Drawing attention to Esarhaddon’s texts that present Sennacherib’s destruction of Babylon as an outcome of Marduk’s decision to abandon this city, and Esarhaddon’s rebuilding it as an outcome of the god’s reversal of his decision, Talon also considers Lord Aberdeen’s Black Stone as an example of “a marked departure form the norm, since it is carved on a block of black limestone in an archaizing script, resembling the Babylonian kudurru s.” Of great interest is Talon’s emphasis on allusions in Esarhaddon’s texts that relate his rebuilding of Babylon to the Babylonian Poem of Creation, Enuma Elish. Pointing out the parallel between Marduk’s demiurgic power, which includes both creation and destruction, and Esarhaddon’s building activity in Babylon, Talon suggests that “the same message imbues the whole of the Erra Myth,” for which he also proposes a Sargonid date. Even though Talon’s tendency is to see the annalistic tradition he examines as targeting legitimacy or as constituting a moral apology on behalf of the king in cases “when it was felt that he had deviated from the model,” one wonders if a rhetoric concerning demiurgic hubris on a more fundamental philosophical level might also have been embedded in these texts by the court scholars who composed them. Esarhaddon’s Apology, which states that it was not his desire to be king and that he only did what the gods wanted, is quite reminiscent of the text known as the Marduk Ordeal in which Marduk is made to apologize for the “sins” he has committed.5 From this standpoint, the curse of the Sargonids might well have constituted a rich and complex raw material for the Assyrian court scholars to contemplate the nature of kingship at deeper levels.

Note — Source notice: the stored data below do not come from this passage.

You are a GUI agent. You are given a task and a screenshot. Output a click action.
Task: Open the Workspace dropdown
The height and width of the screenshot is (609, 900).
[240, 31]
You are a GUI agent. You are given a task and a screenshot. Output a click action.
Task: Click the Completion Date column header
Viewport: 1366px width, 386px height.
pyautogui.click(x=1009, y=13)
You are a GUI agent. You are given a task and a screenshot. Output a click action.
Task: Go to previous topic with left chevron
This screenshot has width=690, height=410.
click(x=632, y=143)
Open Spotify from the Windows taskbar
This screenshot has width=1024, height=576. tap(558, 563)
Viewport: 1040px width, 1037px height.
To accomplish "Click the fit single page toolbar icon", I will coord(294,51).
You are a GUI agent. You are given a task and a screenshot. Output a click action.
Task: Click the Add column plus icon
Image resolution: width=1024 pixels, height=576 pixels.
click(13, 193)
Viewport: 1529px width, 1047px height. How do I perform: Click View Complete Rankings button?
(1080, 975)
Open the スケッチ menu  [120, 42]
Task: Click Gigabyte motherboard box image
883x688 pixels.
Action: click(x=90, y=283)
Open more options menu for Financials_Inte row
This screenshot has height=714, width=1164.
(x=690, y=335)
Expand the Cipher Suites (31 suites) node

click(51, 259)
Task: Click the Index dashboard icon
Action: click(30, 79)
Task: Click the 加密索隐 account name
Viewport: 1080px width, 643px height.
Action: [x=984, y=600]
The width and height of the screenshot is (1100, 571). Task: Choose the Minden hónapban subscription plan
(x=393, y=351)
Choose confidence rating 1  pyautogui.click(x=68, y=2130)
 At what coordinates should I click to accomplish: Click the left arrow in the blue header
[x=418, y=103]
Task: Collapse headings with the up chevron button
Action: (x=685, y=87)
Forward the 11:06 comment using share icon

It seems to this reviewer that what all of these three essays are concerned with is essentially a semiology of texts and images, rather than ritual per se and its role in the public life of ancient Mesopotamia. Porter in her introduction stresses that studies that deal with the interface of ritual and politics are quite new in ancient Near Eastern studies, whereas one wonders if they have not existed for a few decades now. There is only one example Porter cites as a representative of the older approach that has primarily “examined the religious significance of rituals, as acts of worship, acts of communication with gods, or symbolic expressions of theological concepts,” and that is the 1939 work of René Labat,6 of classic quality, which is also old enough to make the “political” approach seem novel. No one would question the political character of the material dealt with in all the essays. One could certainly ask, however, if enough justice has been done in the field to the intrinsic content and meaning of this material. Perhaps the essays contained in this volume have already taken steps in that direction.

Contents

Julian Reade, “Religious Ritual in Assyrian Sculpture”

Walther Sallaberger, “Von politischem Handeln zu rituellem Königtum”

Philippe Talon, “Cases of Deviation in Neo-Assyrian Annals and Foundation Documents”

Notes

1. Merriam-Webster’s Online Dictionary 2005.

2. See for instance Hans J. Nissen, The Early History of the Ancient Near East: 9000-2000 BC, trans. Elizabeth Lutzeier and Kenneth J. Northcott (Chicago and London: The University of Chicago Press, 1988), pp. 147-8.

3. Arrest and Movement: Space and Time in the Art of the Ancient Near East (Cambridge, MA and London: The Belknap Press of Harvard University Press, 1987), p. 22.

4. H. Tadmor, B. Landsberger, S. Parpola, “The Sin of Sargon and Sennacherib’s Last Will,” State Archives of Assyria Bulletin (1989): pp. 3-51, esp. 45ff.

5. A. Livingstone, Court Poetry and Literary Miscellanea, State Archives of Assyria, Volume 3 (Helsinki: The Neo-Assyrian Text Corpus Project, 1989), pp. 85ff.

6. Le caractère religieux de la royauté assyro-babylonienne (Paris: Université de Paris, Faculté des Lettres).